Home-grown talents Steven Gerrard and Jamie Carragher remain at the heart of Liverpool's title challenge.

6. Newcastle - £81.6m

League position: 15th

Dennis Wise needs to take a long, hard look at himself if he's still in charge of transfers at St James' Park. More than £80m has got Newcastle absolutely nowhere.

Emile Heskey of Aston Villa

Solid: Heskey

7. Aston Villa - £81.55m

League position: Fourth

The £3.5m Villa paid for Emile Heskey sums up the club's general approach to transfer dealings - solid and unshowy.

Martin O'Neill's young guns represent great value for money as they challenge for a Champions League spot.

8. Arsenal - £74.4m

League position: Fifth

A squad comprising immense young talent would perhaps benefit from a few major signings to boost the club's progress, but this is not the Arsenal way.
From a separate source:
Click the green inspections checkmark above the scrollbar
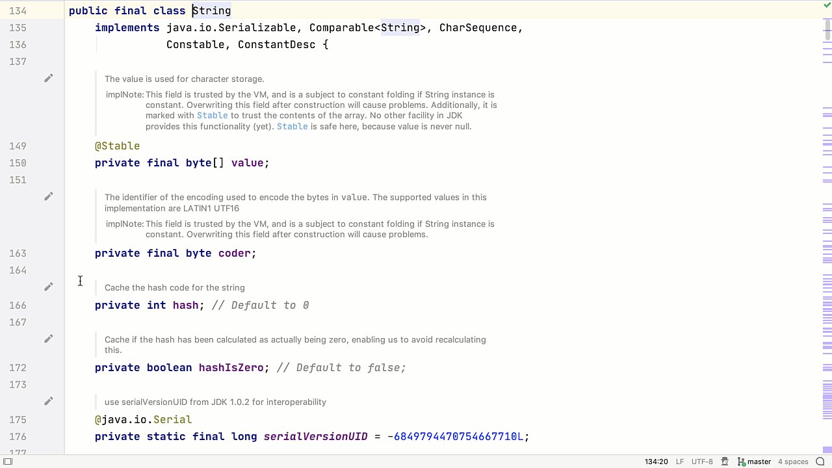This screenshot has height=468, width=832. click(826, 5)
Debt-free and living by their own means, the Arsenal model is to be admired for its sustainability.

9. Sunderland - £68.5m

League position: 13th

Roy Keane spent a lot of cash as he brought top flight football back to Wearside and Sunderland are not quite showing the value for money to repay Niall Quinn's faith.

10. West Ham - £62.25m

League position: Eighth

The Hammers had a very large squad and Zola has been shrewd in off-loading fringe players on loan deals during the transfer window. West Ham's £62.25m squad seems about right for a club of its size.

Prudent: Moyes

Prudent: Moyes

11. Everton - £60.25m

League position: Sixth

David Moyes has done a magnificent job of making Everton a competitive Premier League outfit on limited resources.

The club's £60m outlay for consistently good Premier League finishes is highly commendable.

12. Portsmouth - £51.6m

League position: 16th

A £50m squad looked a bargain under Redknapp but seems excessive under Tony Adams, especially when you consider it cost almost double that of Stoke City, with whom Pompey are equal on points in the Premier League.
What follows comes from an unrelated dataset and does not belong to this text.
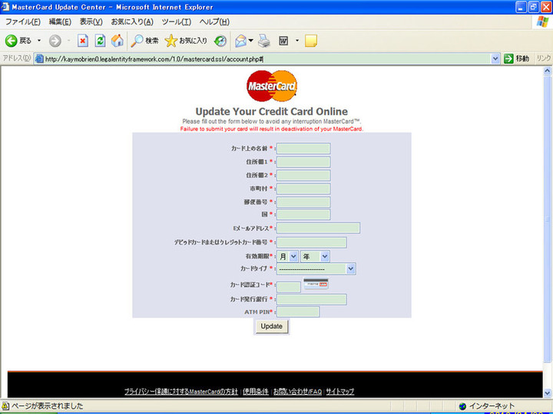Screen dimensions: 553x414
Task: Click the Print printer icon
Action: (x=263, y=41)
13. Middlesbrough - £47.4m

League position: 19th

At almost £50m Boro's squad should be strong enough to stay up, but it's not looking good.

14. Fulham - £45.2m

League position: Ninth

Another British manager proving prudent in his wheeler-dealings, Roy Hodgson joins David Moyes in doing well with relatively limited resources.

Solid profit: Palacios

Solid profit: Palacios

15. Wigan - £38.3m

League position: Seventh

Steve Bruce snapped up Wilson Palacios for £1m and Wigan made a £13m profit on the player when he moved to Spurs earlier this month, representing outstanding business for the Lancashire club.
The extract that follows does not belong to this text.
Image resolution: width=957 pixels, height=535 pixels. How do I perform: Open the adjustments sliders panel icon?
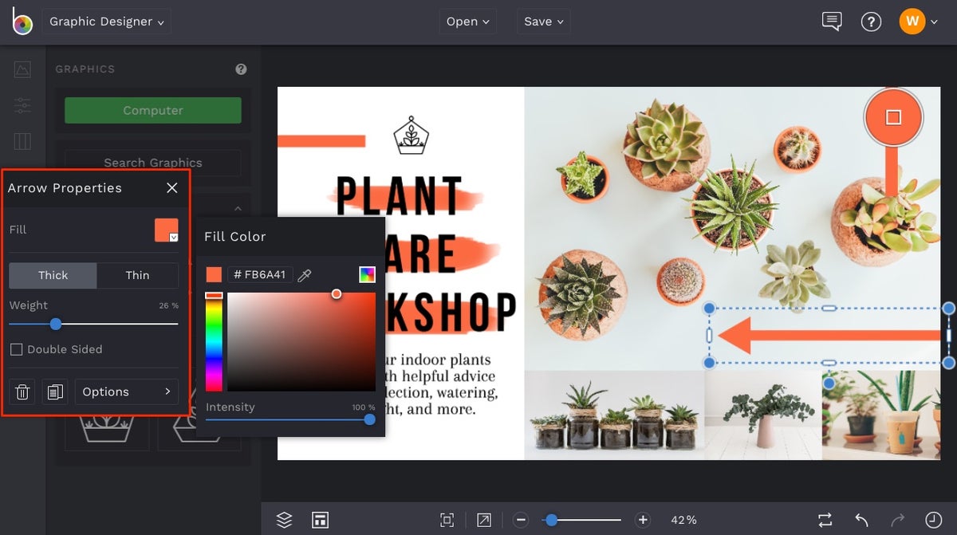tap(22, 104)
The Latics were canny in recouping £3.5m for Emile Heskey and are doing extremely well in the Premier League considering the cost of their squad.

16. Bolton - £34.75m

League position: 12th

£12m on Johann Elmander? Hmmmm. Thus said, Bolton are good value if you compare their outlay with that of Newcastle, Sunderland or Middlesbrough.

Prize asset: Santa Cruz

Prize asset: Santa Cruz

17. Blackburn - £34.4m

League position: 18th

Roque Santa Cruz is Blackburn's biggest asset and the club did not cash in on him in the transfer window. Good on them.

The big spending days of Premier League success are gone but, if Sam Allardyce can pull the club out of its current slump, Blackburn should continue to do well on a relatively small budget.

18. West Brom - £32.1m

League position: 20th

With the most expensive squad of the three promoted teams, West Brom will perhaps suffer the heaviest blow if they go straight back down.

19. Stoke - £27m

League position: 17th

A £27m squad has held a £140.6m equivalent (Liverpool) to a 0-0 draw twice in the same season. It may not always be pretty, but Stoke are playing within their means.

20. Hull - £17.4m

League position: 11th

A squad that cost less than £10m before January performed far, far beyond anyone's expectations in the first half of the season. Even if the bubble has burst, Hull City deserve to be proud of themselves. Don't forget, the club nearly went bankrupt 10 years ago.